Jakarta, Sayangi.com – Satgas Antimafia Bola Polri meringkus enam orang tersangka pengaturan skor pada pertandingan Liga 3 antara Perses Sumedang kontra Persipasi Bekasi. Mereka diduga bertugas mengatur skor, agar salah satu klub promosi ke Liga 2.

Ketua Satgas Anti Mafia Bola, Brigjen Pol Hendro Pandowo mengatakan, pihaknya telah menangkap tiga orang dari pihak manajemen Persipasi Bekasi. Selain itu, pihaknya juga menangkap anggota PSSI bagian perwasitan Asprov PSSI Jabar.

“Beberapa orang yang menjadi perantara juga sudah kita amankan. Semuanya sedang dilakukan pemeriksaan dan sampai saat ini masih dilakukan penahanan,” ujar Hendro di Mapolda Metro Jaya, Kamis (28/11).

Menurut Hendro, pihaknya menyita uang sebesar Rp 12 juta terkait dugaan pengaturan skor. Selain itu, pihaknya juga menyita sejumlah barang bukti lain, seperti kartu ATM dan buku tabungan.

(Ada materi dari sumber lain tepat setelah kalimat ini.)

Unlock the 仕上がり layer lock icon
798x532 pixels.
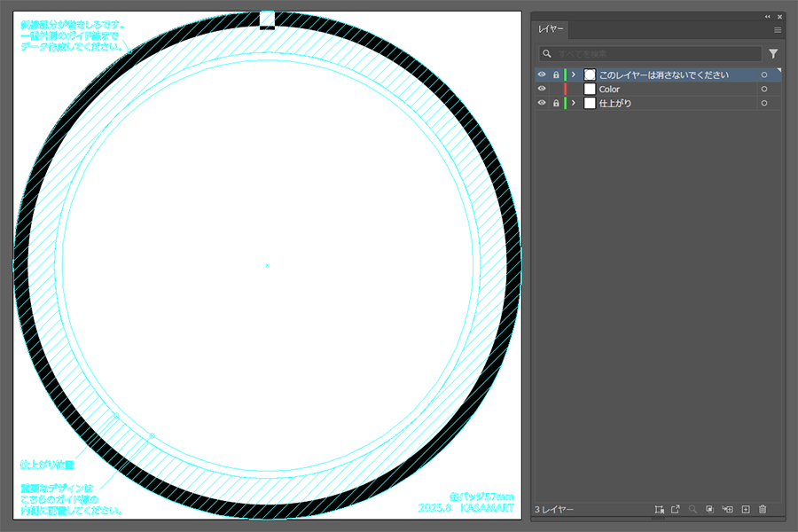(556, 104)
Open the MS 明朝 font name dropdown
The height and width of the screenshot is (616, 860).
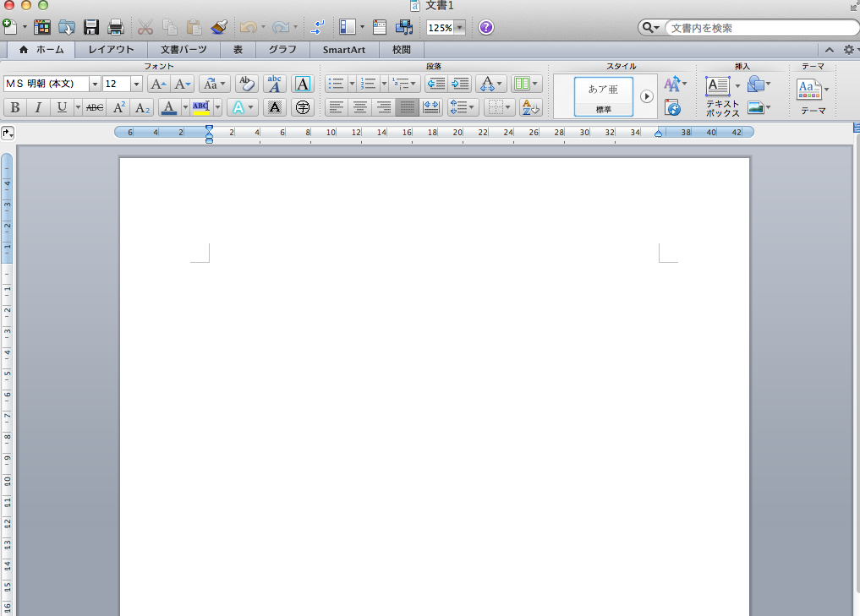[x=95, y=84]
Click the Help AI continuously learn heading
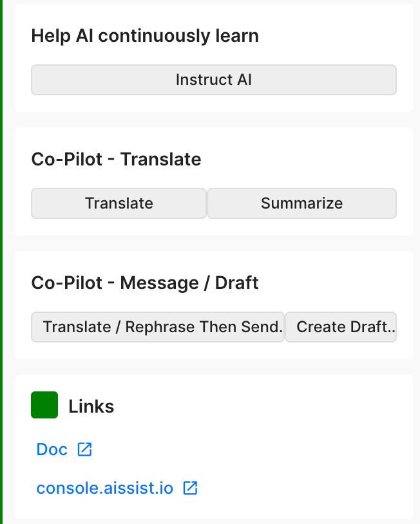The width and height of the screenshot is (420, 524). tap(145, 36)
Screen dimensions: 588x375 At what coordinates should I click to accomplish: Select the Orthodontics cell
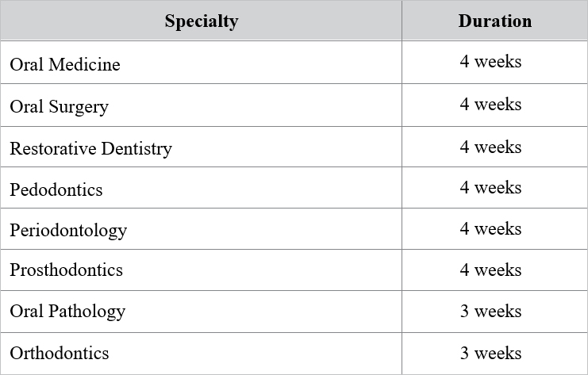(201, 354)
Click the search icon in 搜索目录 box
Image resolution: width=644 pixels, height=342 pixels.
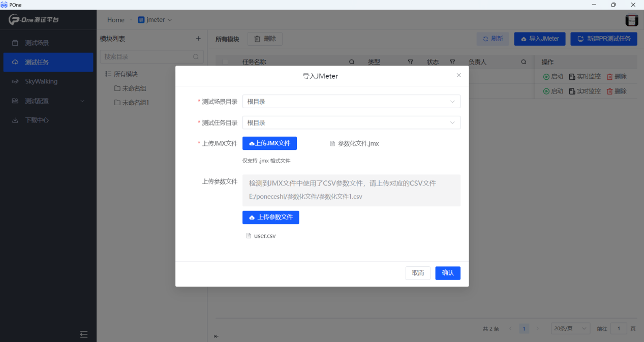point(196,57)
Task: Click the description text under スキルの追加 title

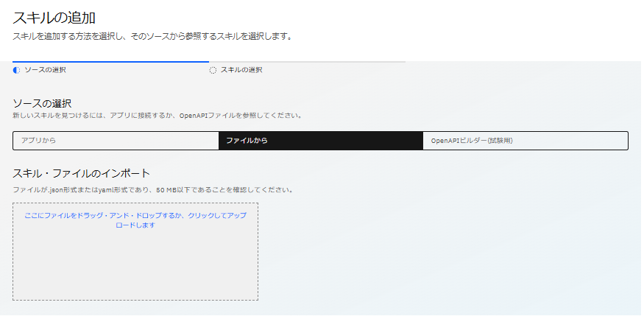Action: 152,36
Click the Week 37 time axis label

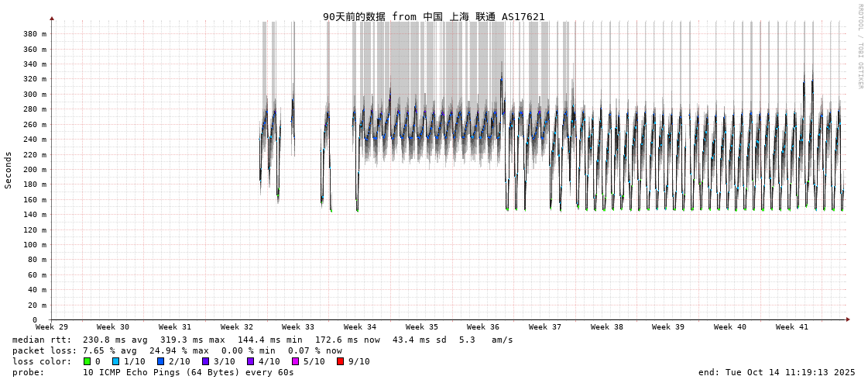tap(545, 327)
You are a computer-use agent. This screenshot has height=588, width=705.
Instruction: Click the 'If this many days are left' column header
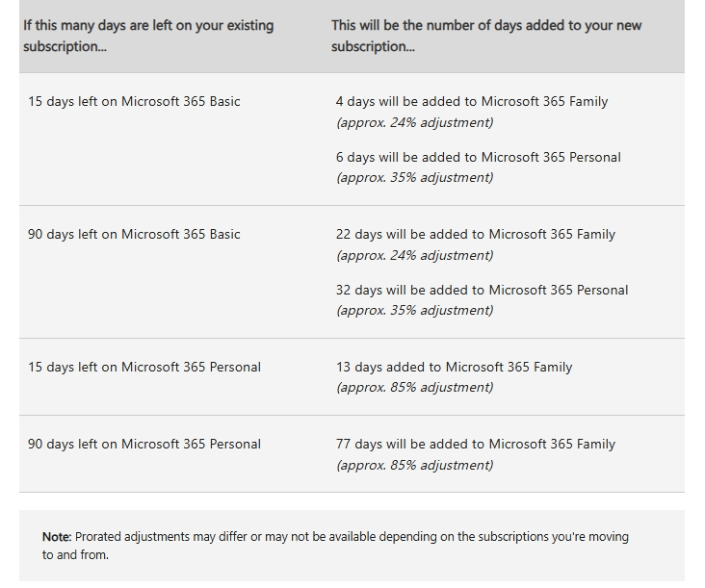[x=148, y=36]
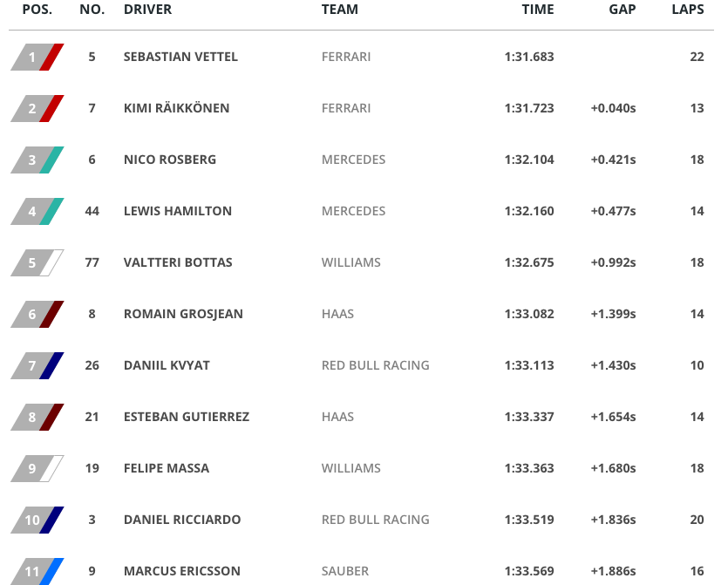Click the DRIVER column header
This screenshot has width=728, height=585.
147,10
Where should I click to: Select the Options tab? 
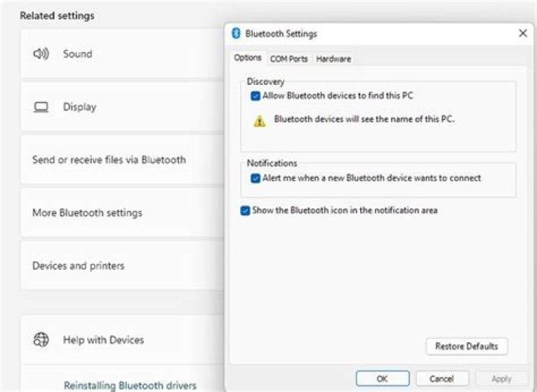click(x=248, y=58)
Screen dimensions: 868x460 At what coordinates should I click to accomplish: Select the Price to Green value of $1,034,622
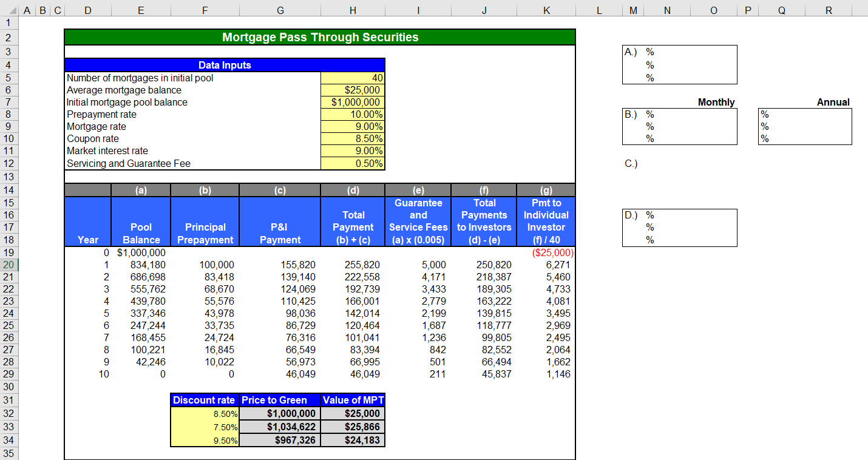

“Dalam kasus ini, menejemen Persipasi yang memiliki ambisi besar untuk memenangkan timnya agar lolos ke Liga 2. Barang bukti yang kita sita ada ATM, lalu ada buku bank juga,” terangnya.

Tim Satgas Antimafia Bola, kata Hendro, bertekad untuk terus membongkar kasus mafia bola. Ia berharap tidak ada lagi kasus seperti ini di sepak bola Indonesia.

“Kami berharap agar tidak ada lagi kasus pengaturan skor di sepak bola Indonesia,” tegasnya.

Atas perbuatannya, para tersangka akan dijerat Pasal 2 dan Pasal 3 UU Nomor 11 Tahun 1980 tentang tindak pidana suap dan atau Pasal 55 KUHP tentang kegiatan turut serta melalukan tindak pidana.

Seperti diketahui, ada dugaan pengaturan skor saat pertandingan antara Perses Sumedang dengan Persipasi Bekasi. Pertandingan ini dihelat di Stadion Ahmad Yani, Sumedang, Rabu (6/11).

Dalam pertandingan tersebut, tim tuan rumah dipaksa takluk dengan skor 2-3 atas Persipasi Bekasi.